L’album est entièrement dessiné en noir en blanc.
Le but premier était donc d’ajouter de la couleur et
du mouvement aux dessins d’Hugo Pratt ainsi que de nouveaux
décors dont il était particulièrement
économe. Un travail important de recherche historique
et graphique a été mené mais, le résultat
final ressemble pas aux dessins d’Hugo Pratt.

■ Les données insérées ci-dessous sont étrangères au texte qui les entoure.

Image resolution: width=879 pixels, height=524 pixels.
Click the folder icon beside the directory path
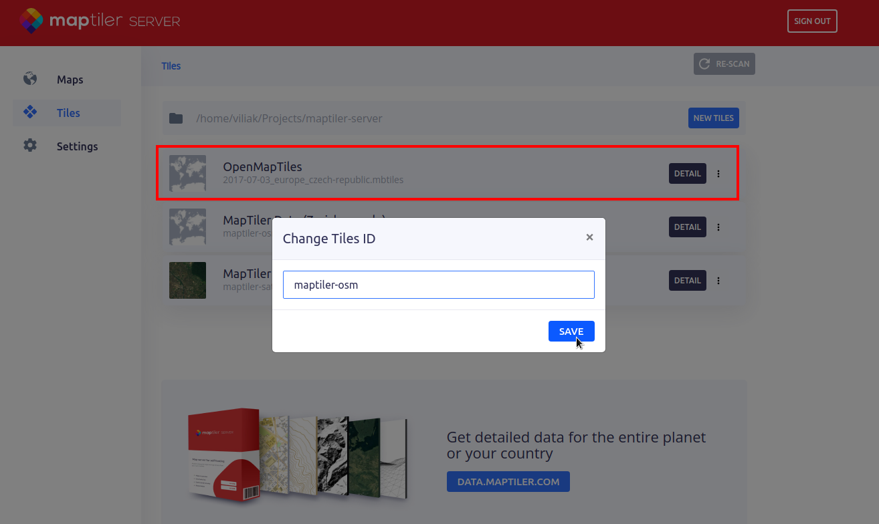(x=176, y=118)
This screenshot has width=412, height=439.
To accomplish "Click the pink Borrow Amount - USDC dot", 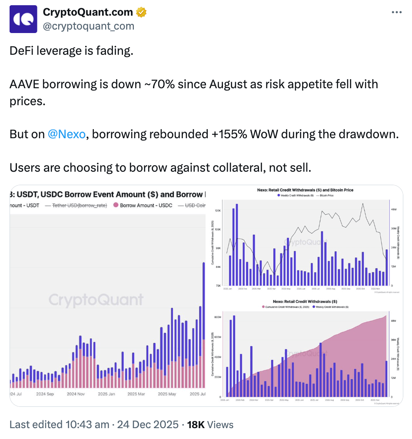I will [x=116, y=205].
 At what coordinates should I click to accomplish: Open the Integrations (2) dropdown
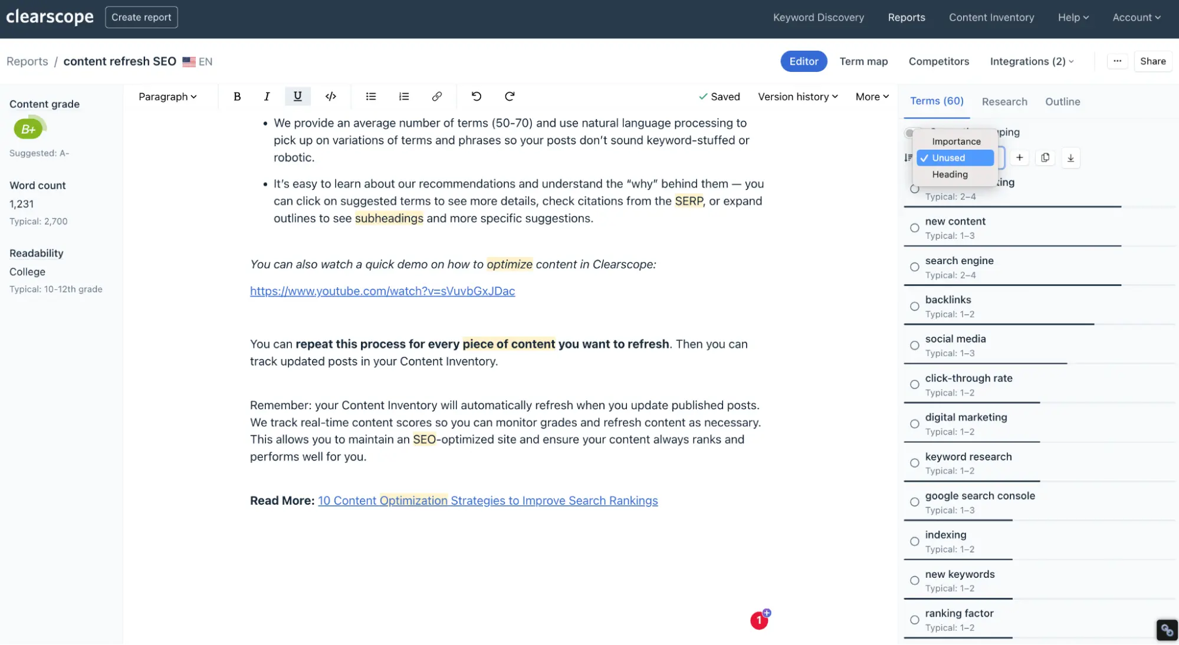tap(1032, 61)
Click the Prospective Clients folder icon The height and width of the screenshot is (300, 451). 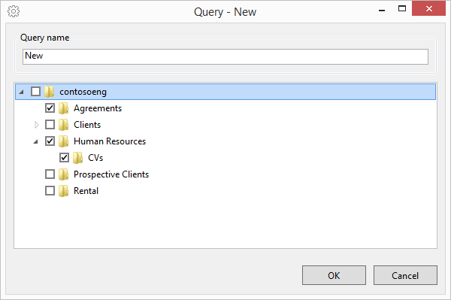pos(64,174)
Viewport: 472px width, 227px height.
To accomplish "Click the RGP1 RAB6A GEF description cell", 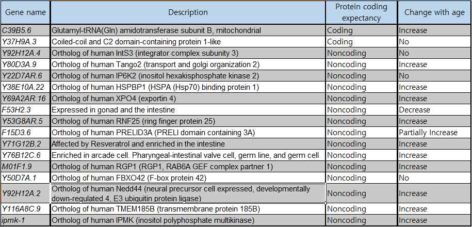I will coord(188,167).
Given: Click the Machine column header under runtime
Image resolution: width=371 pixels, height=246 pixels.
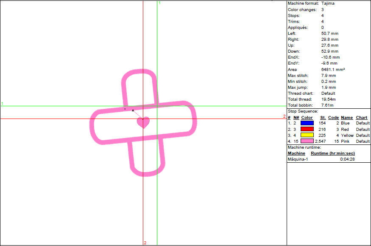Looking at the screenshot, I should [x=296, y=153].
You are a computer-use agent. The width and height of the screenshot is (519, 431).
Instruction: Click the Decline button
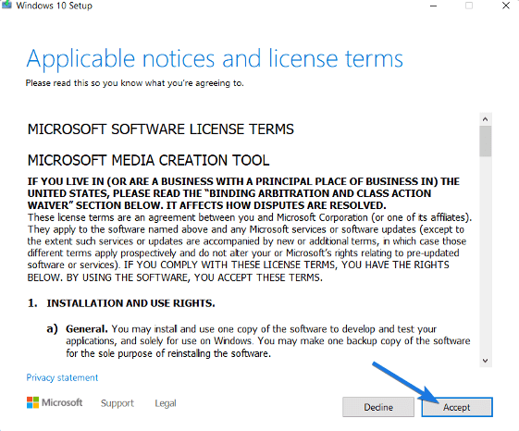point(378,407)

En effet, Pratt détache dans la plupart de ses vignettes
ses personnages sur un fond blanc ou noir, ce qui fut une
révolution dans la narration graphique mais qui est
difficilement transposable à l’écran. Pour le
choix des couleurs, les dessinateurs se sont laissés
guider par les émotions qui naissent à la lecture
de l’histoire. Pour les décors, il a fallu que les
créateurs lecteurs redessinent ce qu’ils avaient imaginé
à la lecture des albums. De Shanghai à la Sibérie,
le travail est colossal.
L’idée était donc de dessiner tout ce que Pratt
avait fait imaginer au lecteur plutôt qu’à partir
de ce qui est était déjà présent
sur la page de l’album. De même, en ce qui concerne
le scénario et les dialogues, le scénariste
du film Thierry Thomas a cherché à rester fidèle
à l’esprit de la bande dessinée.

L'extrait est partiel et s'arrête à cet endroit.